When I got into bed, he was practically swaddled in the sheet and I jokingly called him a blanket hog and said I just want to put my arm around you. He proceeds to start flailing about and hit my hand in the process. We say there in silence for a minute, my mind racing and I finally said it, "What the hell just happened?" More silence. I said firmly, "You need to be more careful and aware of your surroundings." He yelled, "I hate this sheet!! It strangles me!!" He grumbled a quiet, begrudgingly "sorry" and promptly fell asleep. I went to the couch. I almost left then and there except the closest place I could go is three hours away, and I had class the next day with an exam I could not miss.

The reason I considered leaving is this is not the first time something like this has happened. A year ago, my husband and I were out of town, in the car and his phone's GPS was acting up and we needed to get to a restaurant to meet with some friends. We were parked. He was in the driver's seat, I was in the passenger. He was so livid at his phone, he threw it on the floor of the passenger side and hit my knee, hard. He immediately apologized after that and asked if I was okay. I was fine, but it did leave a bruise. But later that day, my memory is foggy, but I explicitly remember him saying, "Your knee got in the way." followed by a quick sorry.
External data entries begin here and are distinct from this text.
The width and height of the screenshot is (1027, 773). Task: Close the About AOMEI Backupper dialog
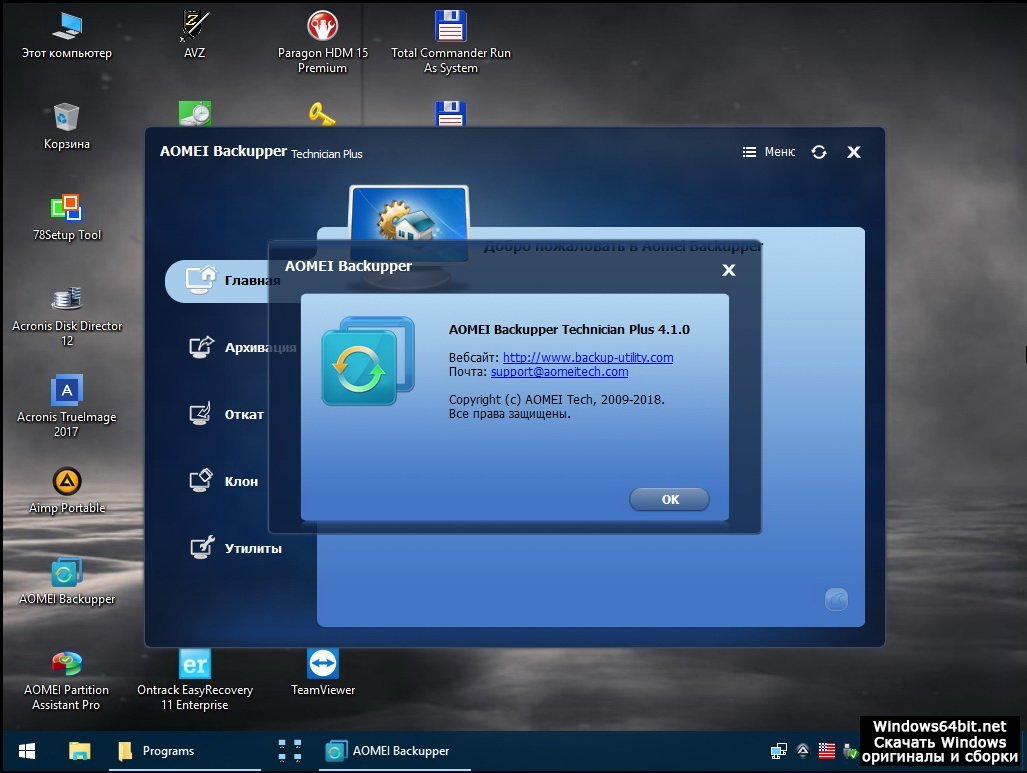click(729, 270)
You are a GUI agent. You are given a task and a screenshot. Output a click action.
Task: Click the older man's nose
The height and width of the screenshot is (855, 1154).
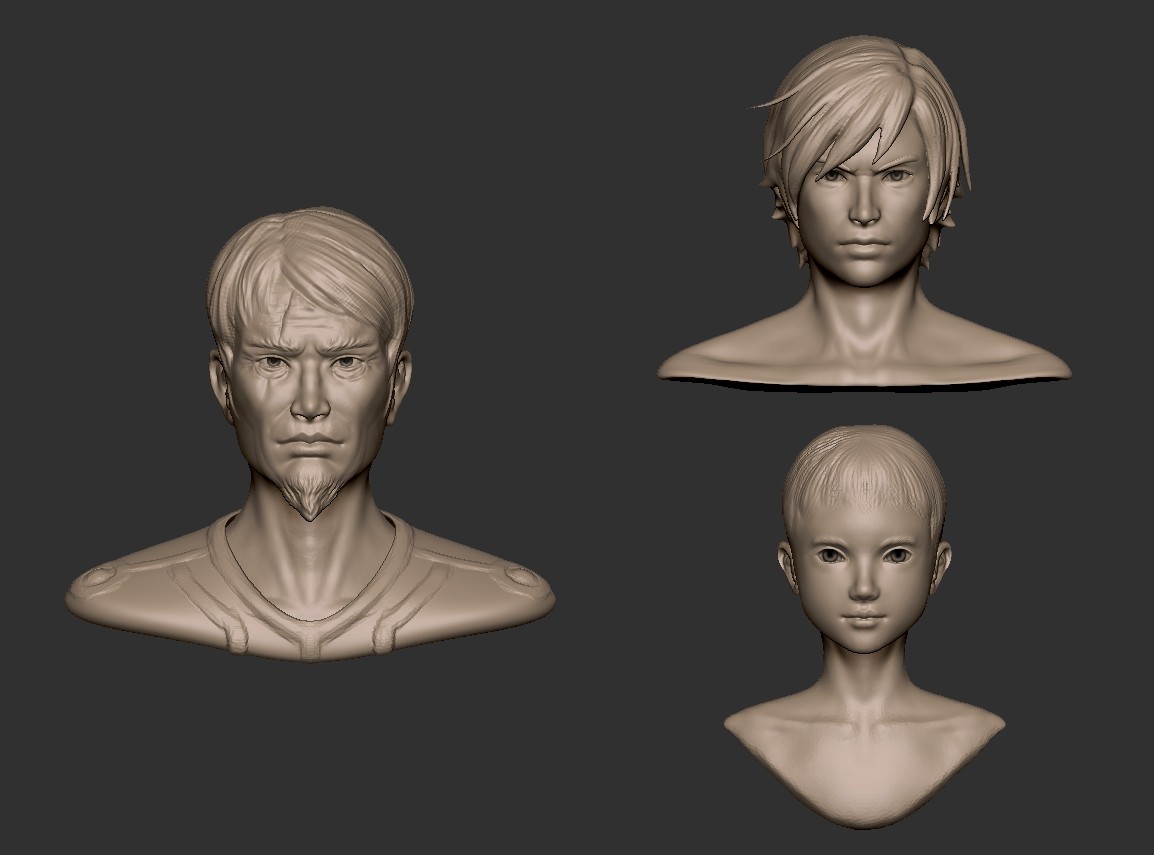[310, 405]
The afternoon before the bed incident happened, he was taking the laundry down the stairs of our apartment in one of the those cheap hamper things. The wire got loose and hooked on the radiator. I was right behind him with another basket. He started yelling profanities and punching the wall and jerking the hamper around. I told him to calm down and stop moving so I could unhook the wire. Once we got to the car I told him to breathe and calm down and he said, "I've got too much s#%* to do!" I asked what I could do to help and he said its fine.

I just want to clarify that he has never intentionally thrown anything at me, hit me, or pushed me when we have had arguments in the past. In fact, he rarely raises his voice. He seems to get so angry at inanimate objects and he doesn't care who is in the radius when he decides to take this rage out on them. Also, nothing like this ever happened before we were married, and we were together 8 years before we got married.

When I came home from work the next evening, I told him that he was lucky I was still there and how school was the only thing holding me back from leaving last night and if something like that ever happens again, I'm gone.

He was really quiet, said okay, and went back to watching tv. I think the lack of a real apology or discussion of what happened is what's really bothering me. His actions are completely uncalled for and I never thought I would be in situation like this, especially with my husband who I have known for over a decade and never acted like this before.

I guess I'm asking for any advice from someone who has been in a similar situation and if your SO stopped the behavior or if it just got worse. I know every individual is different but I also wanted to get this off my chest. 

Thank you so much!!


----------



## SecondTime'Round (Jan 15, 2015)

Well, I think it's good that these things do not happen when you two are fighting, and they are not directed at you. My ex put so many holes in walls, cracked a lot of doors, etc. and ALL of it was directed at me. Eventually he also put bruises on me.

I think the two of you need to get to the bottom of why he's having these little temper tantrums. Does he have a lot of stress in his life? 

Do you have kids?


----------



## Omego (Apr 17, 2013)

SecondTime'Round said:


> I think the two of you need to get to the bottom of why he's having these little temper tantrums. Does he have a lot of stress in his life?


I agree. Is there something bothering him in particular? As the incidents are not directed at you, it seems like leaving is a bit of an overkill. However, I sympathize. Totally uncalled for behavior. Make sure he understands that it's not to be repeated.


----------



## Wolf1974 (Feb 19, 2014)

Almost 20 years in law enforcement and I can promise you this, the hitting to objects in anger will eventually turn to hitting you in anger, You need to get out now and never have kids with this manchild


----------



## FeministInPink (Sep 13, 2012)

I agree with the other TAMers here. He's taking out his anger and frustrations on you--right now it's verbally, and the fact that you've been physically hurt has been coincidental. But eventually, it will turn physical, and it won't be coincidental.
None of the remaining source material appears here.